Now few more notes regarding the tunnels configuration, first all tunnel interfaces are using 1476 bytes as the correct MTU value (1500-24 (GRE+IP)), then I have configured keepalive for tunnel failure detection, I also changed OSPF hello and dead-interval values for fast re-convergence.

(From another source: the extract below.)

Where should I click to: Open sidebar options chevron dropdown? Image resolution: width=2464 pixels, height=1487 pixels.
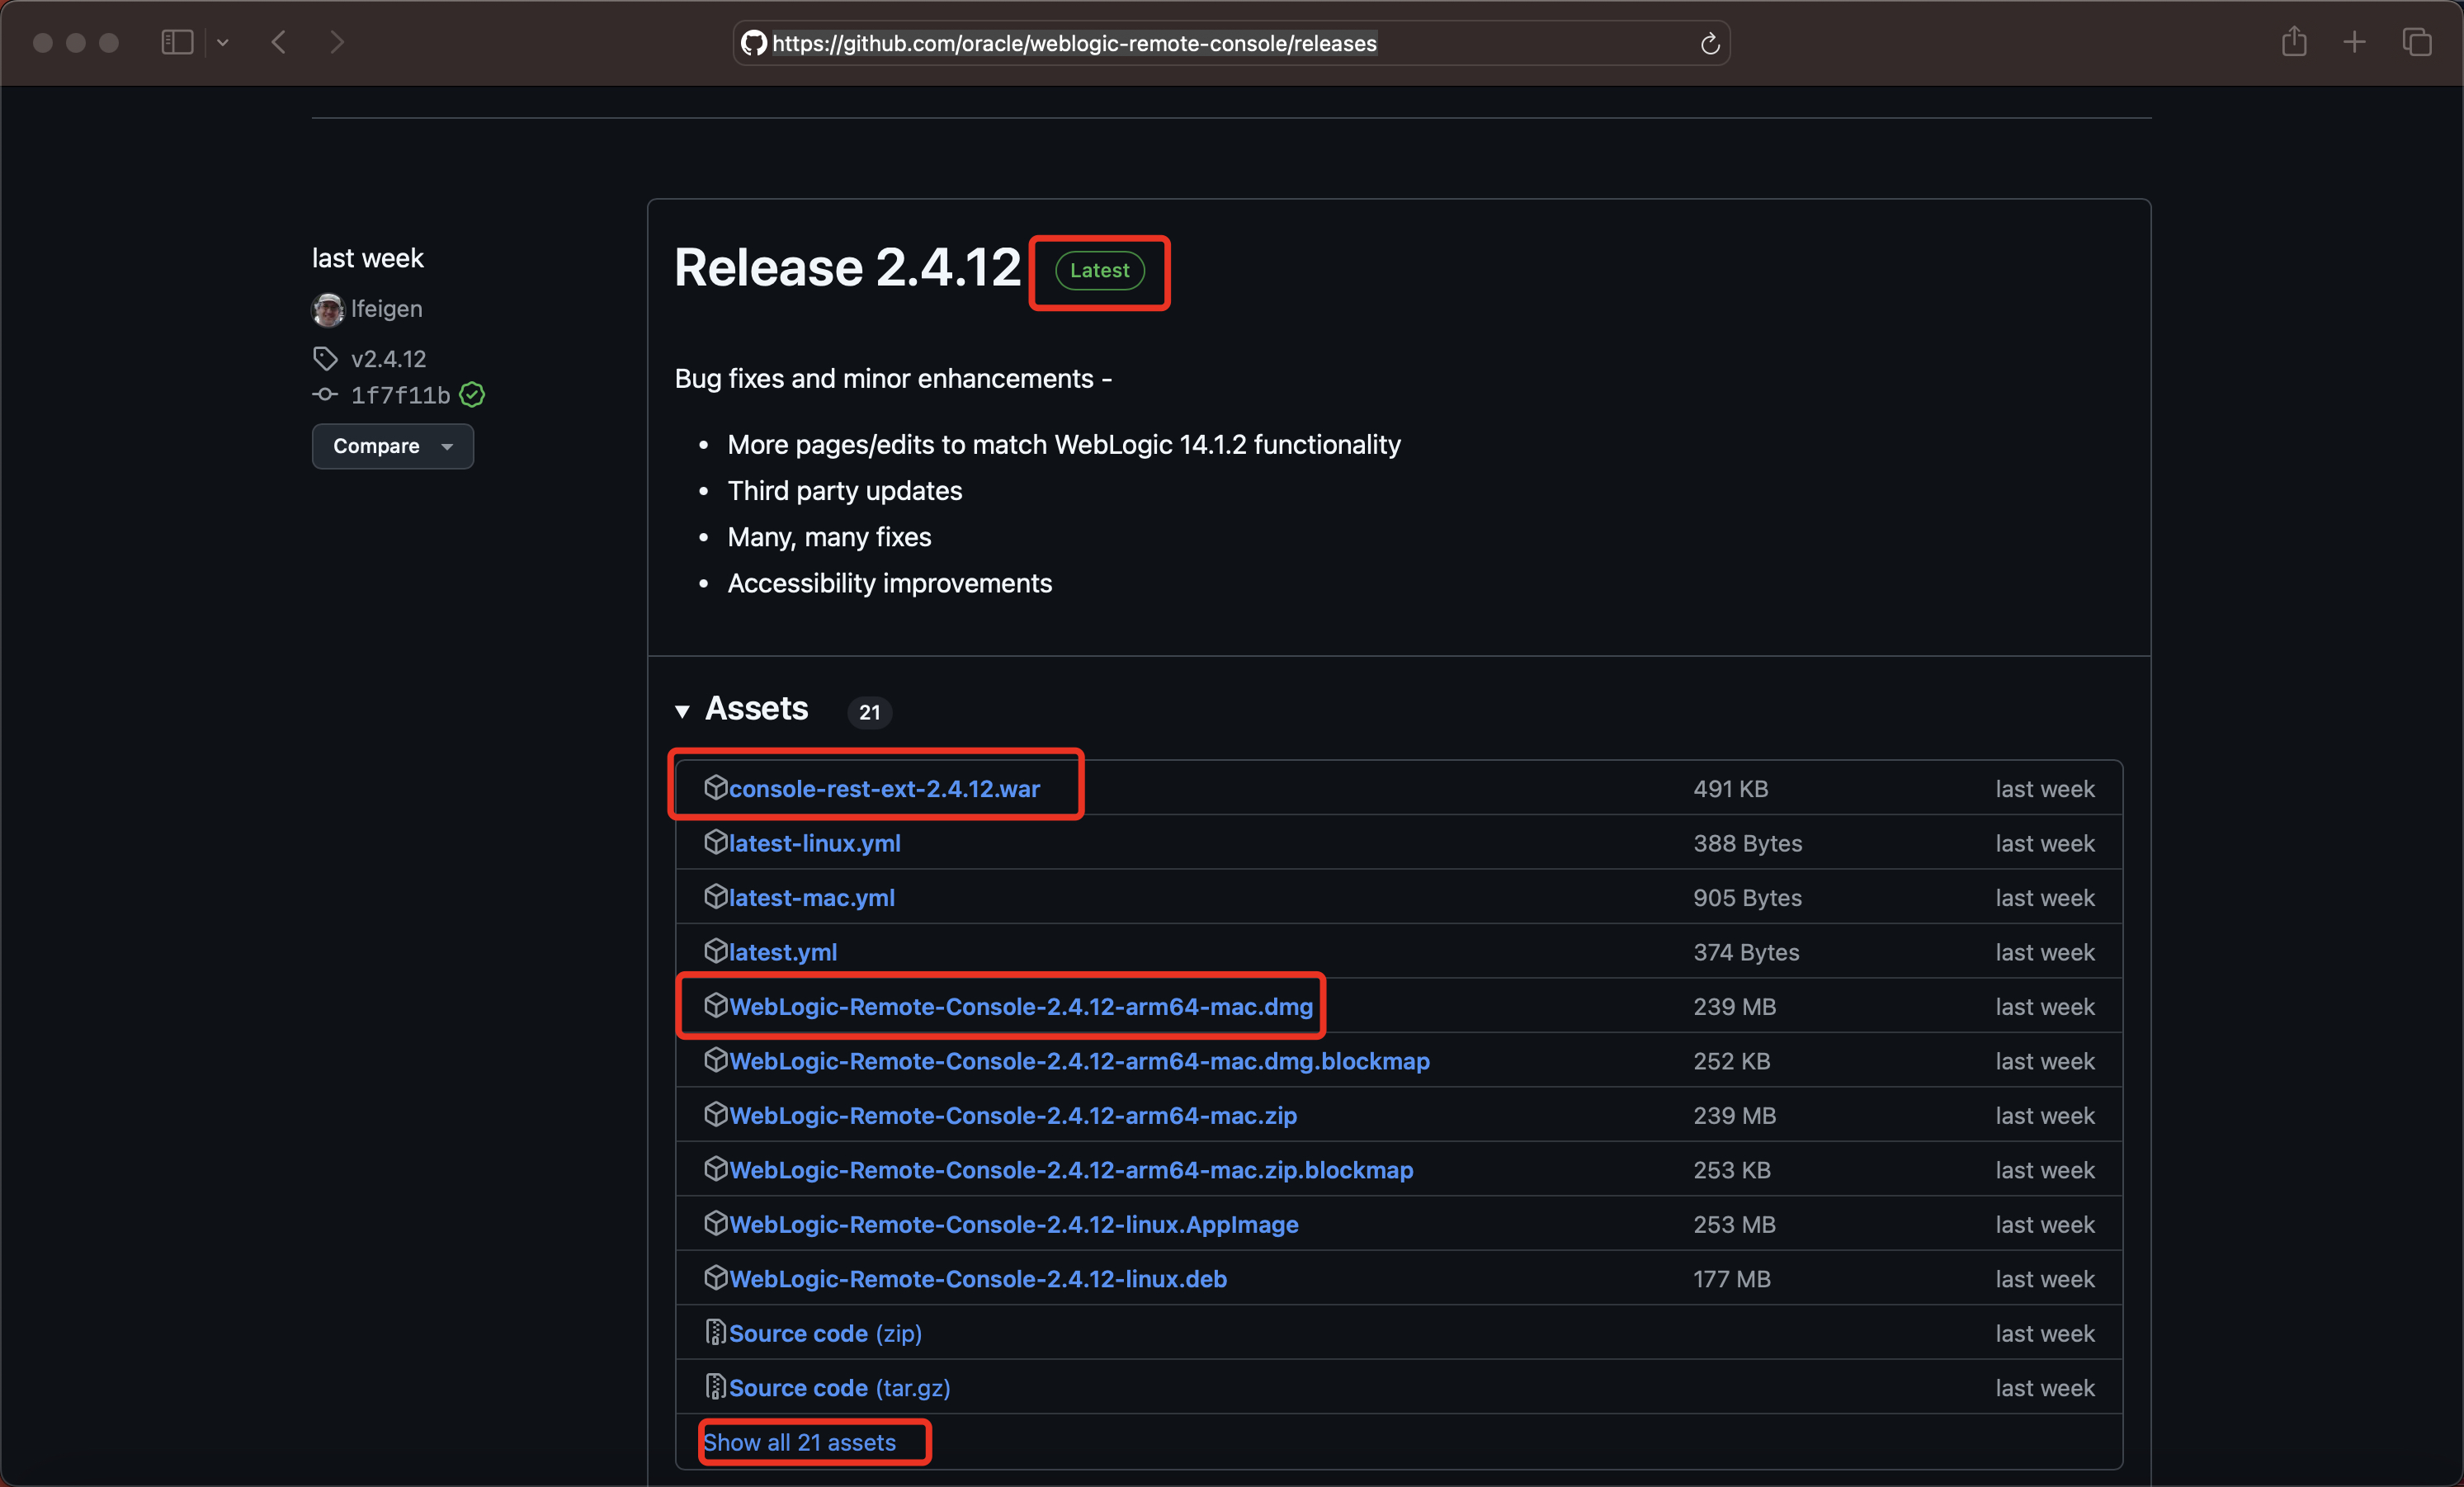click(223, 42)
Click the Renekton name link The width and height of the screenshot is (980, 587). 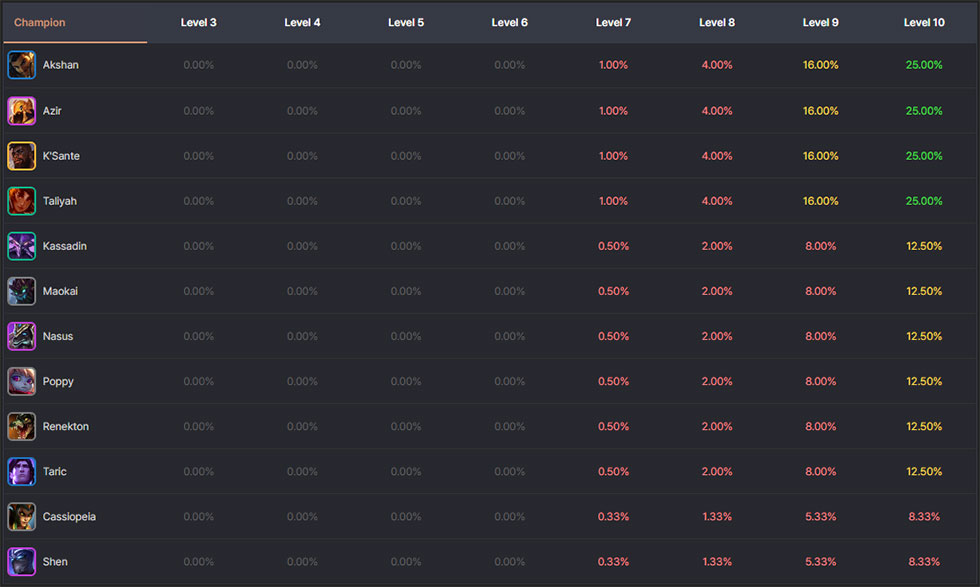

Now let’s configure the routing protocol - OSPF is configured on the tunnel interfaces using point-to-multipoint network mode, R5 advertise network 192.168.51.0/24 while R3 advertise network 192.168.31.0/24, this is the OSPF configuration:

R1:

router ospf 1  router-id 1.1.1.1  network 10.1.123.1 0.0.0.0 area 0  network 172.16.0.1 0.0.0.0 area 0

R2:

router ospf 1  router-id 2.2.2.2  network 10.1.123.2 0.0.0.0 area 0  network 172.16.0.2 0.0.0.0 area 0

R3:

router ospf 1  router-id 3.3.3.3  network 10.1.123.3 0.0.0.0 area 0  network 192.168.31.1 0.0.0.0 area 0

R5:

router ospf 1  router-id 5.5.5.5  network 192.168.51.1 0.0.0.0 area 0  network 172.16.0.5 0.0.0.0 area 0

R5 establish OSPF adjacency with R1 but not with R2 due to tunnel keepalive which prevents R2 to respond to the keepalive hellos:

R5#show ip ospf neighbor Neighbor ID     Pri   State           Dead Time   Address         Interface 1.1.1.1           0   FULL/  -        00:00:04    172.16.0.1      Tunnel1

R1 establish adjacency with R5 through the tunnel interface and with R2 and R3 through the internal network:

R1#show ip ospf neighbor Neighbor ID     Pri   State           Dead Time   Address         Interface 5.5.5.5           0   FULL/  -        00:00:05    172.16.0.5      Tunnel1 2.2.2.2           1   FULL/DROTHER    00:00:39    10.1.123.2      FastEthernet0/0 192.168.31.1      1   FULL/DR         00:00:39    10.1.123.3      FastEthernet0/0

Now let’s start continues ping from R5 loopback 1 to R3 loopback 1 while disconnecting R1 Fa0/1 in the middle:

R5#ping 192.168.31.1 source lo1 repeat 1000 Type escape sequence to abort. Sending 1000, 100-byte ICMP Echos to 192.168.31.1, timeout is 2 seconds: Packet sent with a source address of 192.168.51.1 !!!!!!!!!!!!!!!!!!!!!!!!!!... *Dec  3 12:28:57.311: %OSPF-5-ADJCHG: Process 1, Nbr 1.1.1.1 on Tunnel1 from FULL to DOWN, Neighbor Down: Dead timer expired.. *Dec  3 12:29:00.355: %LINEPROTO-5-UPDOWN: Line protocol on Interface Tunnel1, changed state to down... *Dec  3 12:29:06.371: %LINEPROTO-5-UPDOWN: Line protocol on Interface Tunnel1, changed state to up *Dec  3 12:29:07.143: %OSPF-5-ADJCHG: Process 1, Nbr 2.2.2.2 on Tunnel1 from LOADING to FULL, Loading Done........!!!!!!!!!!!!!!!!!!!!!!!!!!!! !!!!!!!!!!!!!!. Success rate is 80 percent (68/85), round-trip min/avg/max = 88/200/368 ms

As we can see R5 has lost some packets but then re-establish OSPF adjacency with R2 and continue to ping R3 loopback 1. We can fine tune HSRP and OSPF timers to sub-second and to make the switchover much quicker.